Underlying profits have soared at the University of Law Ltd since Britain’s first for-profit university was created with the sale to private equity of the former charitable College of Law.
Meanwhile, a strategy of selling property assets is helping pay down hefty debts piled on to the institution in November 2012 when Montagu Private Equity took it over.
Underlying profits (defined as earnings before interest, tax, depreciation and amortisation) climbed to £18.5m in the year to 31 July 2014, newly published accounts show. This compares with £14.1m in 2013 and £11.8m in 2012.
Net income edged up to £70.3m last year from £69.6m in the previous 12 months.
At the pre-tax level, however, UoL Ltd posted a loss of £5.6m, down from £7.7m in 2013. This was attributed to the accounting treatment of purchased goodwill, which is being written off over five years. No dividend was paid.
Directors’ pay (excluding pension payments and amounts paid to third parties) totalled £1,416,000 in the year to 31 July, the accounts disclose. The figure for the 18 months to 31 July 2013 was £791,000, though it is understood that the 2013 total relates to a 10-month trading period only.
The highest-paid director, whose identity is not disclosed, received £366,000 (up from £236,000).

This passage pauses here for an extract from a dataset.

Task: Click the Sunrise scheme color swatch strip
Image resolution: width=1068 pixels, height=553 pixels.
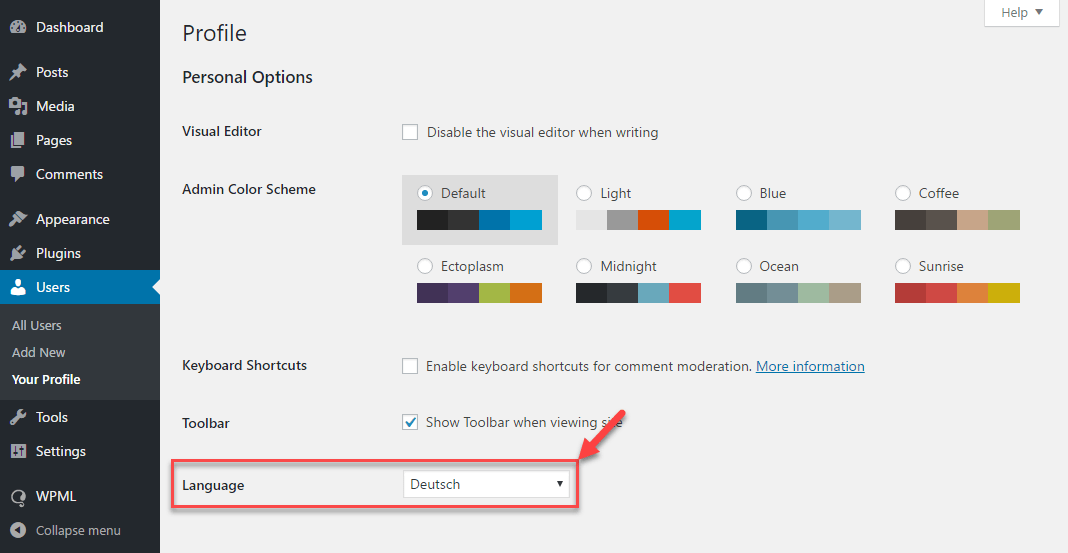Action: (x=957, y=293)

One director, identity undisclosed, was paid £125,000 in compensation for loss of office in 2013/14.
John Latham, formerly of Laureate Education Inc., joined the UoL’s board as president and chief executive officer two months after the start of the financial year, on 30 September 2013. Nigel Savage, who retired as president of the University of Law in April 2014, resigned as a director of UoL Ltd on 21 February last year.
Writing in the annual report, Latham says: ’Underlying EBITDA has improved again [in 2013/14], with benefits being generated from process improvements and ensuring best value for money in procurement, yielding further opportunities for reinvestment in the service for students. This is demonstrated by the significant increase in capital expenditure this year [of 250%].’

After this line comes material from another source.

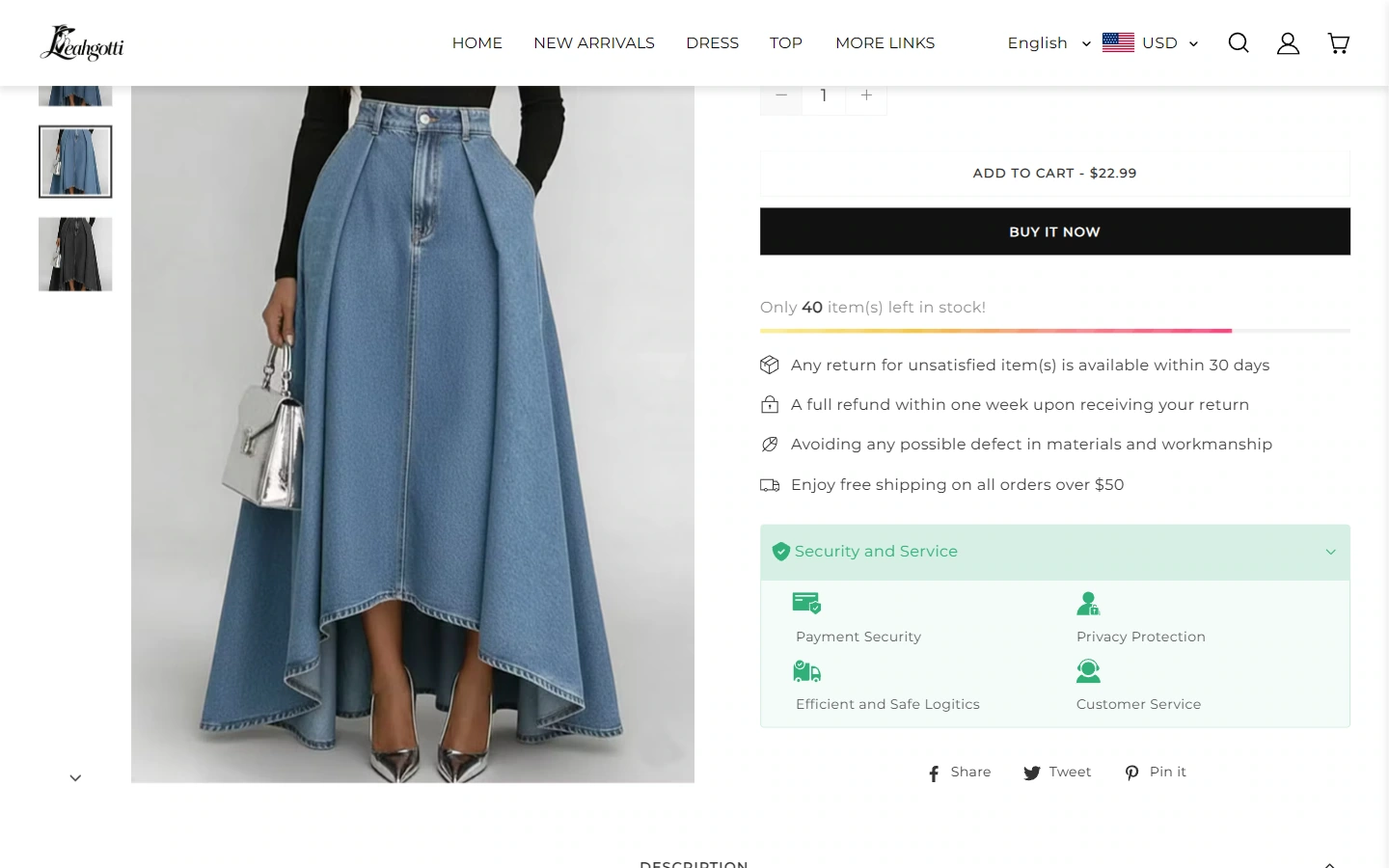This screenshot has width=1389, height=868.
Task: Share on Facebook
Action: point(960,773)
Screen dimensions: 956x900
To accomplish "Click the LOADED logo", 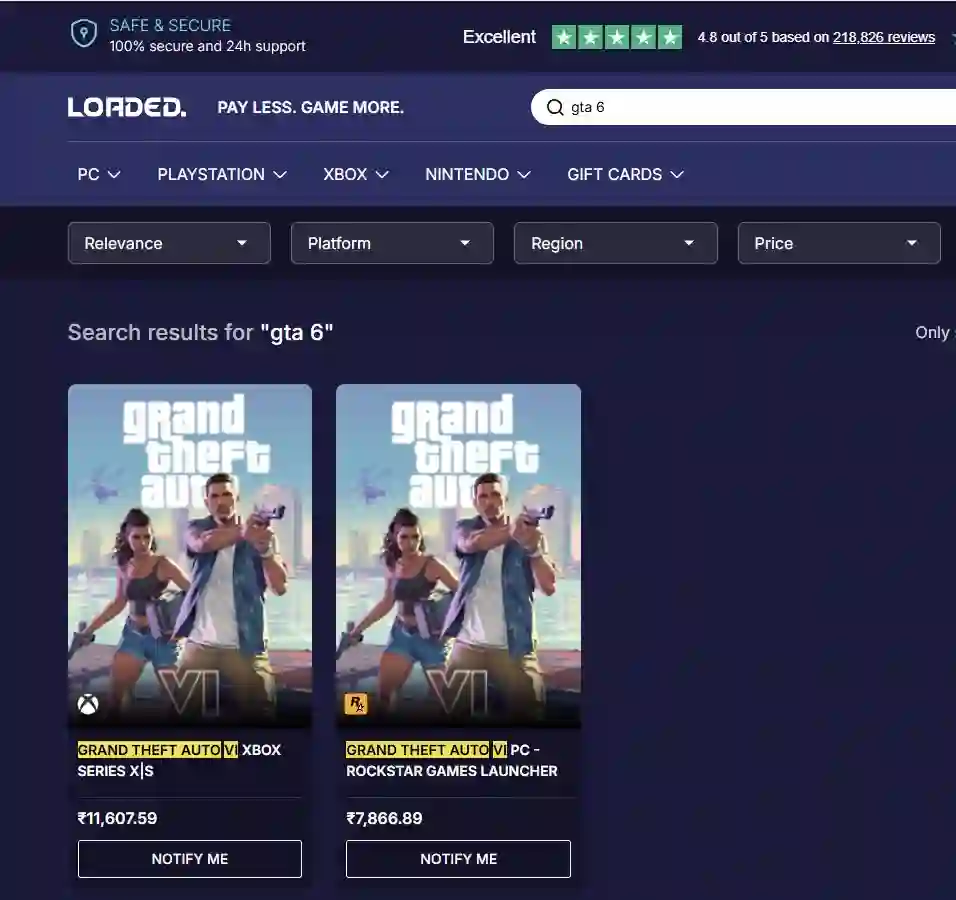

As the Times Higher Education Supplement reported a year ago, the last government recommended the University of Law as a model that publicly funded universities may wish to follow. But education sector observers have expressed concern, comparing the sale to the kind of leveraged buyouts seen in Premier League football. UoL Ltd is now ultimately owned by L-J Holdco, a company registered in Guernsey.
UoL Ltd ended the accounting year with net debt of £142m, down from £161m a year earlier. Montagu Private Equity was reported to have paid £200m for the university.

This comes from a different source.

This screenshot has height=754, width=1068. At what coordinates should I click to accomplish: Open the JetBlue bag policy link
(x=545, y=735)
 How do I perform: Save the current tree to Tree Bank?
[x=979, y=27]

Gross bank debt was cut from £70m to £60m in 2013/14, ’due to the strong cash-generating performance of the university and the proceeds of [a] sale and leaseback transaction for the Birmingham centre, completed in July 2014’.
There have been more asset disposals since the accounting year end, including the sale of a freehold property in York last September following the relocation of operations to a new centre in Leeds. More significantly, last December the university raised £68m through a sale-and-leaseback of its prestigious Bloomsbury, London campus (pictured). The proceeds of those sales should show up in the 2015 accounts.
In March this year the university was granted an alternative business structure licence, allowing it to expand its Legal Advice Clinic, where trainee solicitors provide legal advice on a pro-bono basis to members of the public in various areas of social welfare law, supervised by experienced solicitors.